These limitations mean that while there are many job opportunities for deliverers, job satisfaction is often low, and wear rates are high. The online FD also directly impacts the traditional restaurant industry, and many restaurants have had to change the way they operate to continue doing business. As the FD online industry began to gain a foothold, traditional restaurants with storefronts actually saw a decline in in-store dining and customer visits as more and more customers. They start to order food online and eat it at their restaurant, usually at their home or workplace. As a result, many food businesses, which responded quickly enough to changing customer demand by adopting online FD, have experienced a decline in profits. As discussed above, when first starting FD online, Sustainable 2020, 12, 5528 7/17, initially, a restaurant could perform very well and get more customers and orders. (due to the online FD platform running promotions and subsidies). However, the restaurant’s overtime profits can be reduced by offering fewer subsidies or requiring higher commissions to the online FD platform.
This profit reduction may be more apparent for small restaurants that are not as negotiable as the larger online FD providers. The increase in commission costs may lead restaurants to look for other online FD platform providers, which can be difficult to find in markets where individual online FD platforms are unique. Virtual rights or restaurants can opt-out of online FD. Additionally, it has been reported that online FD platforms may place undue charges on small restaurants, such as leaving them or shippers liable for refunds due to delivery errors – even if the restaurant or the delivery person has no-fault. In general, however, online FD is an important way to engage with consumers and gain revenue for many restaurants. This is particularly evident during the lockdown in 2020 due to the emergence of the SARS-CoV-2 virus, with online FD documented allowing more food businesses to survive.

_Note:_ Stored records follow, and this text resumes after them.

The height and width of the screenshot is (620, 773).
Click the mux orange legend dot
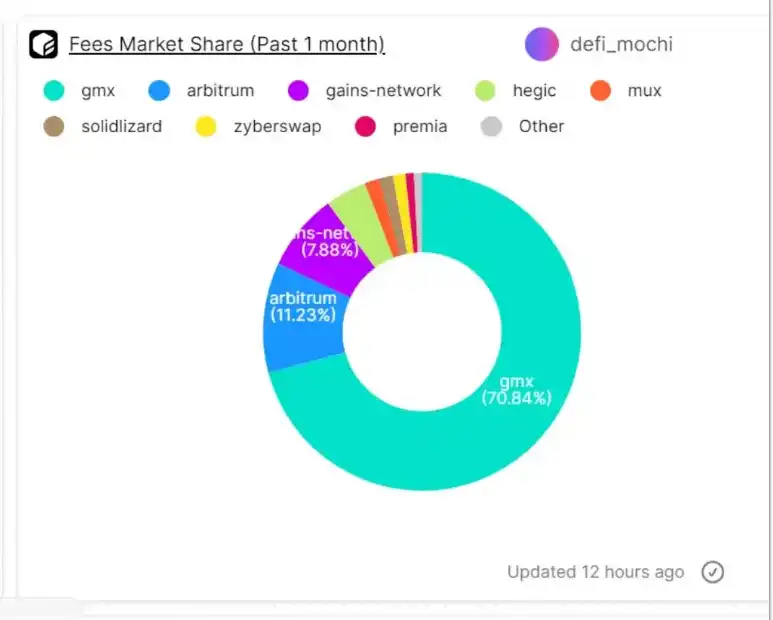[600, 91]
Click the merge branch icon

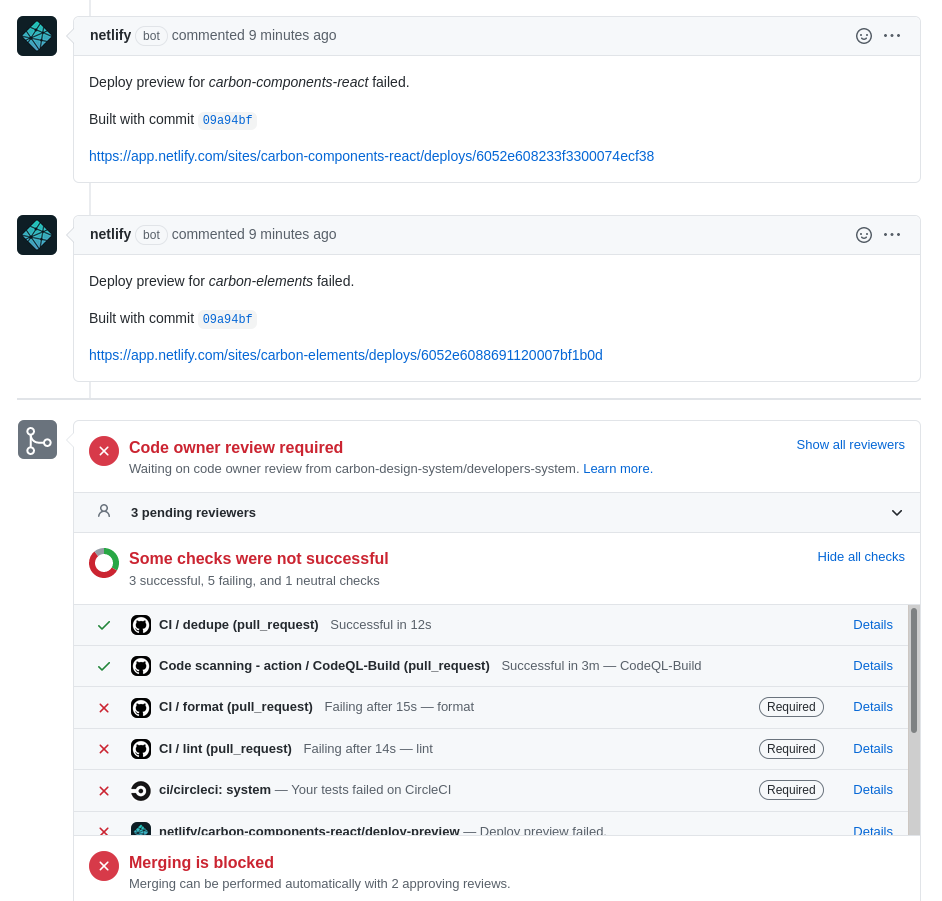tap(37, 440)
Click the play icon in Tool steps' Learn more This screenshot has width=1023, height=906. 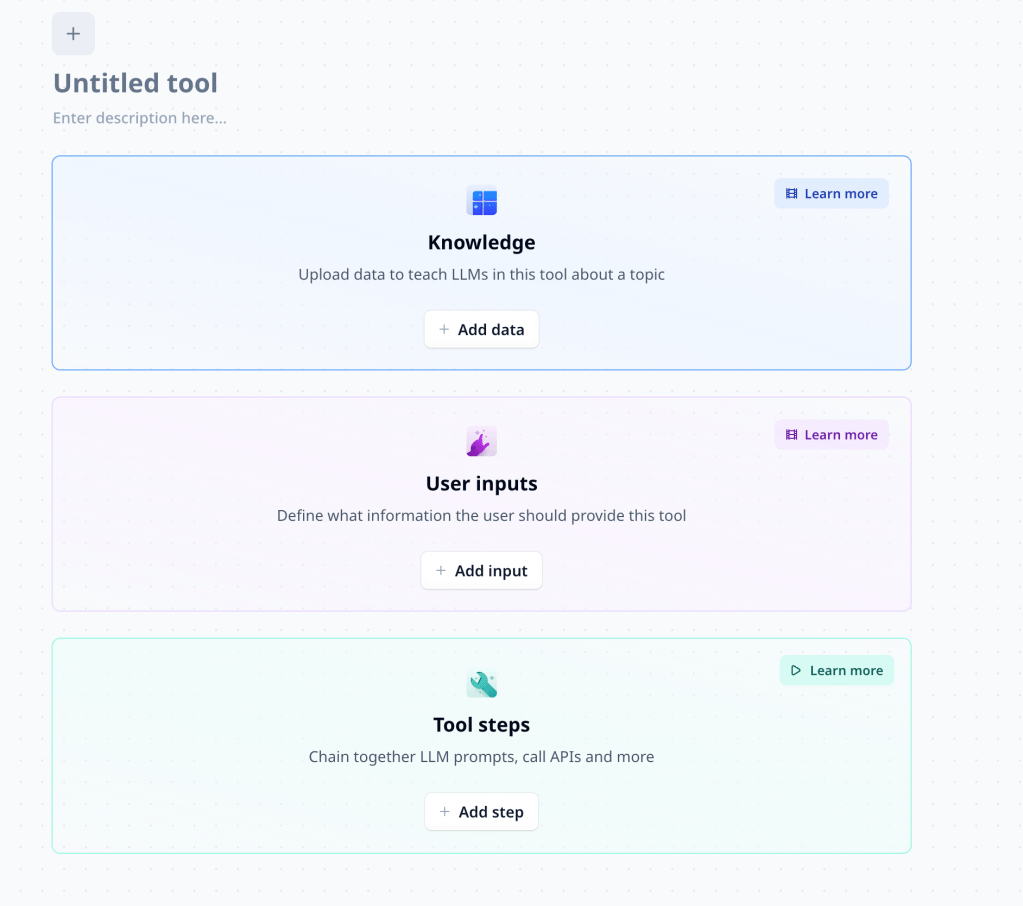(x=796, y=671)
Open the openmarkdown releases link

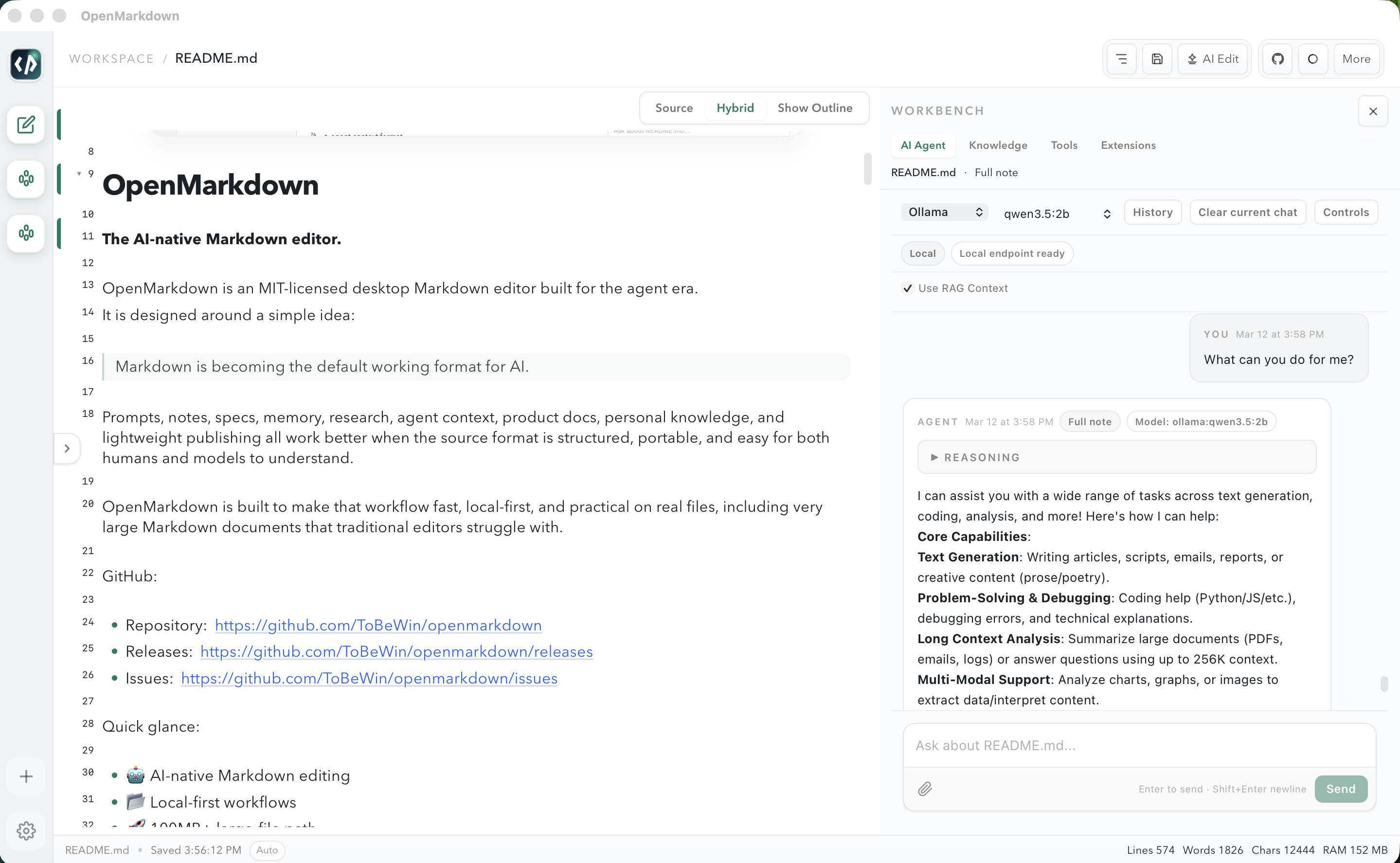(x=396, y=651)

In the well-developed online FD sector, food businesses have realized that they can reduce their dining area, thus saving the costs associated with providing space and space. This can be used to provide more room for their expanding online FD services. The final manifestation of this trend is the development of so-called ghost stoves (also known as cloud cookers or dark cookers) that have become relatively common in the UK, US, and India. These food delivery businesses have absolutely no physical stores, and online orders are their only income source. Blending with a real store has many advantages for restaurants, including reduced costs associated with premises, receptionist and waiters, the ability to increase menu diversity, concepts or even commercial Effectively limitless, the ability to run multiple websites, and offer a wide range of dining experiences is served by a kitchen.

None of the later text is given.